Galaxy analysis workspace. The Galaxy analysis workspace is where users perform genomic analyses. The workspace has four areas: the navigation bar, tool panel (left column), detail panel (middle column), and history panel (right column). The navigation bar provides links to Galaxy's major components, including the analysis workspace, workflows, data libraries, and user repositories (histories, workflows, Pages). The tool panel lists the analysis tools and data sources available to the user. The detail panel displays interfaces for tools selected by the user. The history panel shows data and the results of analyses performed by the user, as well as automatically tracked metadata and user-generated annotations. Every action by the user generates a new history item, which can then be used in subsequent analyses, downloaded, or visualized.
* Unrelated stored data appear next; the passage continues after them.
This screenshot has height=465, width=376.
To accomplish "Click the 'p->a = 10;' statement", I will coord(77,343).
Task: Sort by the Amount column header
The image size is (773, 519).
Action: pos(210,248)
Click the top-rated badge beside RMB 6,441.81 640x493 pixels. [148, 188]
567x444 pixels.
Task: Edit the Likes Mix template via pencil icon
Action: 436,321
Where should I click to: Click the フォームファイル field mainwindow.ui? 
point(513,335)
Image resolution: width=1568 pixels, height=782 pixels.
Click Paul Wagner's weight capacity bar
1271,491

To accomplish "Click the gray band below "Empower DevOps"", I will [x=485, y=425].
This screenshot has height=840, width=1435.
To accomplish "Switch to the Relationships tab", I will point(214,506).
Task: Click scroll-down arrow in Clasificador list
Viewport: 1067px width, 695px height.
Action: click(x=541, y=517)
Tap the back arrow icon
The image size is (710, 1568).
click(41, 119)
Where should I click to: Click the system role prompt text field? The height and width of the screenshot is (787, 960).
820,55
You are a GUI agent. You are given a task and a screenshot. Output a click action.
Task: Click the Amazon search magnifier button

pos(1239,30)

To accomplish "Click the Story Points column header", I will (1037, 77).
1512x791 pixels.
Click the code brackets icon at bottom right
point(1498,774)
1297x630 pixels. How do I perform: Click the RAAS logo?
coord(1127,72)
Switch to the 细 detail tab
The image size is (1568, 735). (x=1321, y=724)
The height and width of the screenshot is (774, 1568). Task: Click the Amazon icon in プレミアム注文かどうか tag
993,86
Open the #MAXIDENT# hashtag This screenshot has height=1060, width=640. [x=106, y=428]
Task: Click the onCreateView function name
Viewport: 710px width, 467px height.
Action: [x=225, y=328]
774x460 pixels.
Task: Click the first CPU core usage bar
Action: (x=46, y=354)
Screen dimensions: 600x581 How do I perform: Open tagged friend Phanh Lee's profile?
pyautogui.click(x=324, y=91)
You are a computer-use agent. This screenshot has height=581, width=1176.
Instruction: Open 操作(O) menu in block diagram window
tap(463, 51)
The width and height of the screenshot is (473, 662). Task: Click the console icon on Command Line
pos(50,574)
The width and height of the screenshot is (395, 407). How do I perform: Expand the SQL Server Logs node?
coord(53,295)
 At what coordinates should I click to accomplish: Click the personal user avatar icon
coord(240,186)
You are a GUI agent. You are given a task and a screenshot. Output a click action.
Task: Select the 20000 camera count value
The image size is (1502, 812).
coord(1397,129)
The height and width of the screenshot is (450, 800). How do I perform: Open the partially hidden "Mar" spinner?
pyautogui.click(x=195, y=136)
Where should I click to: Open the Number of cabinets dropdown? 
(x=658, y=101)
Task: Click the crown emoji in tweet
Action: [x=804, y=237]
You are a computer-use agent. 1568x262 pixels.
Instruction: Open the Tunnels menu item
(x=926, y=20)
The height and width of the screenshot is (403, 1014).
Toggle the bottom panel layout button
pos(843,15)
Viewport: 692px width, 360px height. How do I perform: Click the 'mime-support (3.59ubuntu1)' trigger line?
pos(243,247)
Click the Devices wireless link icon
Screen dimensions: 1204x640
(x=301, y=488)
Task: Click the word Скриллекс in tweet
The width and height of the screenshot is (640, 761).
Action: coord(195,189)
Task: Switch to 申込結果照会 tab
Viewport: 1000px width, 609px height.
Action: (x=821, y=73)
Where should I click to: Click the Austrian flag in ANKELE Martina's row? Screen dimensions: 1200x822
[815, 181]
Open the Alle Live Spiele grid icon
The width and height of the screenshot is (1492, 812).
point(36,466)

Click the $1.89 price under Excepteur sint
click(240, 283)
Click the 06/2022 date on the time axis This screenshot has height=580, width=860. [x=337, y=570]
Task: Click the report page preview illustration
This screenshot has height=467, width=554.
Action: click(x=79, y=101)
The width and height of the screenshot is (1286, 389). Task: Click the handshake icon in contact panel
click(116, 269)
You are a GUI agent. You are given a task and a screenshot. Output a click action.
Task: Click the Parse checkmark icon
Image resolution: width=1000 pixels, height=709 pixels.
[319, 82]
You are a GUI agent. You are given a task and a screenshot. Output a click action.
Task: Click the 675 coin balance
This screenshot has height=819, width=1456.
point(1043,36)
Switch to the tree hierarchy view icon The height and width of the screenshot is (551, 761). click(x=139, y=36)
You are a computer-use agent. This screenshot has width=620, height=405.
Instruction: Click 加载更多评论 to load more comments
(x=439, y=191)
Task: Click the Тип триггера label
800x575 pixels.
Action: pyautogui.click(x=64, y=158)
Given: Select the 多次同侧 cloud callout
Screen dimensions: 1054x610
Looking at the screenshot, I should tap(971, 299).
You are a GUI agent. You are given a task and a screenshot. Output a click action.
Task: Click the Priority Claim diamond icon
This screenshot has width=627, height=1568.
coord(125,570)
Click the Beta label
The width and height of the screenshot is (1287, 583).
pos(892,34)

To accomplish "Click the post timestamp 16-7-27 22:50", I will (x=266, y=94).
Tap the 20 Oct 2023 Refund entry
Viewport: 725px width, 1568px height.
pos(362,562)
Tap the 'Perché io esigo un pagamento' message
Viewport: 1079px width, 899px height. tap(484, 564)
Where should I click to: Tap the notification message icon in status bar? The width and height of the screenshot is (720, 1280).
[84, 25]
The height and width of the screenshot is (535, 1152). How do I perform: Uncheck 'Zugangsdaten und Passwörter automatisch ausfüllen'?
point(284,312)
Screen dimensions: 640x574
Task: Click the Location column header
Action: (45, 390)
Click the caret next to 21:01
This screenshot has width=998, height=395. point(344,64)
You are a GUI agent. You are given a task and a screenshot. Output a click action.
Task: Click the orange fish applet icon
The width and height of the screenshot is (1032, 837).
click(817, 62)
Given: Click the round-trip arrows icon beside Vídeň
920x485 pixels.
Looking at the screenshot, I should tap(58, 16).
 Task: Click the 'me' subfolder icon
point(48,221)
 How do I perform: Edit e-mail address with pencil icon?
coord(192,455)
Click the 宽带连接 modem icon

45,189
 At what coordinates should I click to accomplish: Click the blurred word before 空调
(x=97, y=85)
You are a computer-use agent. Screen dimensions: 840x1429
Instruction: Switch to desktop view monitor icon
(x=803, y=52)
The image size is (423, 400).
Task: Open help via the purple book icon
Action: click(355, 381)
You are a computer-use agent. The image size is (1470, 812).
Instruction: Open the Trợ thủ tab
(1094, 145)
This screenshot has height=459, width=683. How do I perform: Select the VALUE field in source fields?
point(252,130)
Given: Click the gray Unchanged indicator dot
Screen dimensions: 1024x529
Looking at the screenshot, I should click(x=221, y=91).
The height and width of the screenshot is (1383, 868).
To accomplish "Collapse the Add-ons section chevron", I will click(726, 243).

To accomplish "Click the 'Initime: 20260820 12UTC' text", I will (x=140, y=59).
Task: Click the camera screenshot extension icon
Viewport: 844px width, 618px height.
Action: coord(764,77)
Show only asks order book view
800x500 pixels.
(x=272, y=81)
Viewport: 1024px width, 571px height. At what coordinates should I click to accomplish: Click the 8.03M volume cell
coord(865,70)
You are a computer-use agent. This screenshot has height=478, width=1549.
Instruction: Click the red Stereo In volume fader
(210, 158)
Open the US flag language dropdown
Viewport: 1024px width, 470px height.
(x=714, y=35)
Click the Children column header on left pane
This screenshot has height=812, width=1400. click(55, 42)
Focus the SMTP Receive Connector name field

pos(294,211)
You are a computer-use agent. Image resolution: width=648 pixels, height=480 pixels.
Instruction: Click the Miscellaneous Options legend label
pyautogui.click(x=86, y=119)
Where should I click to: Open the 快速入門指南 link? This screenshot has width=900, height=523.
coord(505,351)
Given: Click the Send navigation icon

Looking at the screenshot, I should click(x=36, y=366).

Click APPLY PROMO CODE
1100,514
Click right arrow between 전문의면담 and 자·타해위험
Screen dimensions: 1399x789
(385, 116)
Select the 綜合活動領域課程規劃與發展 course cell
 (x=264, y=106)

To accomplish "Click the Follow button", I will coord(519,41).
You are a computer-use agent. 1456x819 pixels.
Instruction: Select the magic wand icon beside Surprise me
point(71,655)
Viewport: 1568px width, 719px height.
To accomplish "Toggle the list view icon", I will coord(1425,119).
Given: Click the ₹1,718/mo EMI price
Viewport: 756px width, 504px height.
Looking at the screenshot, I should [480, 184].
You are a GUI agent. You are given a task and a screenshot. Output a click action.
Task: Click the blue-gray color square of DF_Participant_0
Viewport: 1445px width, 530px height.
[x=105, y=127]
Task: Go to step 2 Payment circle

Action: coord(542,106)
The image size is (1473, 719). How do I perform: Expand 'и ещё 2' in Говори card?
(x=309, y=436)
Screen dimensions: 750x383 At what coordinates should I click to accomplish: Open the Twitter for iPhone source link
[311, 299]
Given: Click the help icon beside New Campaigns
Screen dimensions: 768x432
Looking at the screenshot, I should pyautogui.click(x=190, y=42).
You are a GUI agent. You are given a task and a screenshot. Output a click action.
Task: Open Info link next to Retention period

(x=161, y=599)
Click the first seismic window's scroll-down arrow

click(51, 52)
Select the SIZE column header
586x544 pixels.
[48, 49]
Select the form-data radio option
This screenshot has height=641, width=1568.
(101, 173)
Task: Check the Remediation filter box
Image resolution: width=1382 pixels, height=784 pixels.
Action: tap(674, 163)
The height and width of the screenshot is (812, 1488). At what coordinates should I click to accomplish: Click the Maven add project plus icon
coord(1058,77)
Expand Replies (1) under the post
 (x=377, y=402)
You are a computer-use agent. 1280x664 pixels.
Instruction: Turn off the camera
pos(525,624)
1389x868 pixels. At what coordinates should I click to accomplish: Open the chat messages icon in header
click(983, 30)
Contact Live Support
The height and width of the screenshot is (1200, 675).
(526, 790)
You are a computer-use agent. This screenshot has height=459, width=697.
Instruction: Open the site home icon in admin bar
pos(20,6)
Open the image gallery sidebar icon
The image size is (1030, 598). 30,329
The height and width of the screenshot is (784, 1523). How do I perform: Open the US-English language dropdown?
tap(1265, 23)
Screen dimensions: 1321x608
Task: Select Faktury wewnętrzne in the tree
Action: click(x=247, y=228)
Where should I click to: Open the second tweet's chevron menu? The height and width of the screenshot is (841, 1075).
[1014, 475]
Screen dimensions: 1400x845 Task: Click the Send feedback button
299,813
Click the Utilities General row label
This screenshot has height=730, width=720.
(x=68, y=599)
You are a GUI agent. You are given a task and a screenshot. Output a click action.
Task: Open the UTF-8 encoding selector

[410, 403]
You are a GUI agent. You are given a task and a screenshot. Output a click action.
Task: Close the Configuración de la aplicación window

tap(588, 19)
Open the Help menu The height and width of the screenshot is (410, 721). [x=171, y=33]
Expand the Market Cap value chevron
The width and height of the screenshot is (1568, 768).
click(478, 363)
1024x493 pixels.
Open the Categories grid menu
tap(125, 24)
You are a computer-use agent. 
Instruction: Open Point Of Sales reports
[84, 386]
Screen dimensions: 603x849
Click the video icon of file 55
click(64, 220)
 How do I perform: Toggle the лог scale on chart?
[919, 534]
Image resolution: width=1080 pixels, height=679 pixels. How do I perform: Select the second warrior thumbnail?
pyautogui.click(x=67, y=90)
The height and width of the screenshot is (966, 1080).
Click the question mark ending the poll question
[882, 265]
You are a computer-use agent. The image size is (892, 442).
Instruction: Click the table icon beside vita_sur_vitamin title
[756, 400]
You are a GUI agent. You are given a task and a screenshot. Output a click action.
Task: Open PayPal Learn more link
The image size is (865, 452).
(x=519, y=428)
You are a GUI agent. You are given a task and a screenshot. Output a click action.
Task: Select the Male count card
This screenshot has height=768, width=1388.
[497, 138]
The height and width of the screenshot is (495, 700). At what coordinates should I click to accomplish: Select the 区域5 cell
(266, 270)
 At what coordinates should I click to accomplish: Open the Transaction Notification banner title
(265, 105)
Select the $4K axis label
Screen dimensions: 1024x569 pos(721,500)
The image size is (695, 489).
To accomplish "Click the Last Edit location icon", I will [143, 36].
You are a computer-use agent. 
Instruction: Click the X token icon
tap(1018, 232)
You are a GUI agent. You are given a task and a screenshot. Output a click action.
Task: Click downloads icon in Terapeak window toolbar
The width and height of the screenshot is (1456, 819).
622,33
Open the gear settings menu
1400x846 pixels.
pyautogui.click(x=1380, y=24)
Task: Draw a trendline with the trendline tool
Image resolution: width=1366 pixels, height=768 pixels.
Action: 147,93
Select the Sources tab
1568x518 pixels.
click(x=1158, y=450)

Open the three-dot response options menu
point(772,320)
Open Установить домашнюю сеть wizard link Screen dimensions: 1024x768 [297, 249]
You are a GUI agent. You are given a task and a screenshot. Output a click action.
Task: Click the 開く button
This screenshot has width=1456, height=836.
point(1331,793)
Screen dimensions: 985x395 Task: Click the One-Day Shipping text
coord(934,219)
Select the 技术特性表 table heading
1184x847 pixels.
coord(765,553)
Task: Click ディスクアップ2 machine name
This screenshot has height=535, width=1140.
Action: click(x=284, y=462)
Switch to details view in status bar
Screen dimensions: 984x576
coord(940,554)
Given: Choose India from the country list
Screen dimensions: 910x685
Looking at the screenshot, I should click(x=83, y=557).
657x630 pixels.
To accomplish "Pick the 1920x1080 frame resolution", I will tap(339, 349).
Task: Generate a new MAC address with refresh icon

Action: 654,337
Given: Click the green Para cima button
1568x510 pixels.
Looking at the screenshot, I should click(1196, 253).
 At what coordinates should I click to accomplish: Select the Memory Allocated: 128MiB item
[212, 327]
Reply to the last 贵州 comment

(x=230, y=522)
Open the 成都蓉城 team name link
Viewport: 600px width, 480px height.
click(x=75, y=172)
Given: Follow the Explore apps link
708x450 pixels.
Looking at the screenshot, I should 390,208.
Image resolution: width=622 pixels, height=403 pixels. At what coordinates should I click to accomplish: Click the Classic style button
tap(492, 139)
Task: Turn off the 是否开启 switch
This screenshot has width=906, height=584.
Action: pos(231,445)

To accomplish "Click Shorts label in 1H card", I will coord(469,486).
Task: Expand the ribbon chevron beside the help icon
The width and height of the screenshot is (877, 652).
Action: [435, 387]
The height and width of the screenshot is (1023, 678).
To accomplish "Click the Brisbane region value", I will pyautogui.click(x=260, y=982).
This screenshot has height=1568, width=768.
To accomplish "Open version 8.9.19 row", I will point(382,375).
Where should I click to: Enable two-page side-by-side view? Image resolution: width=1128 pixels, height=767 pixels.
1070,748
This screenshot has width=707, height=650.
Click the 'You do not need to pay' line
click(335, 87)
Galaxy's history panel helps to facilitate reproducibility by showing provenance of data and by enabling users to extract a workflow from a history, rerun analysis steps, visualize output datasets, tag datasets for searching and grouping, and annotate steps with information about their purpose or importance. Here, step 12 is being rerun.

Figure 2

Galaxy workflow editor. Galaxy's workflow editor provides a graphical user interface for creating and modifying workflows. The editor has four areas: navigation bar, tool bar (left column), editor panel (middle column), and details panel. A user adds tools from the tool panel to the editor panel and configures each step in the workflow using the details panel. The details panel also enables a user to add tags to a workflow and annotate a workflow and workflow steps. Workflows are run in Galaxy's analysis workspace; like all tools executed in Galaxy, Galaxy automatically generates history items and provenance information for each tool executed via a workflow.

Figure 3

Galaxy public repositories and published items. (a) Galaxy's public repository for Pages; there are also public repositories for histories and workflows. Repositories can be searched by name, annotation, owner, and community tags. (b) A published Galaxy workflow. Each shared or published item is displayed in a webpage with its metadata (for example, execution details, user annotations), a link for copying the item into a user's workspace, and links for viewing related items.

Figure 4

Galaxy Pages. Galaxy Page that is an online, interactive supplement for a metagenomic study performed in Galaxy [21]. The Page communicates all facets of the experiment via increasing levels of detail, starting with supplementary text, two embedded histories, and an embedded workflow. Readers can open the embedded items and view details for each step, including provenance information, parameter settings, and annotations. For history steps, readers can view corresponding datasets (red arrow). Readers can also copy histories (green arrow) or the workflow (blue arrow) into their analysis workspace and both reproduce and extend the experiment's analyses without leaving Galaxy or their web browser.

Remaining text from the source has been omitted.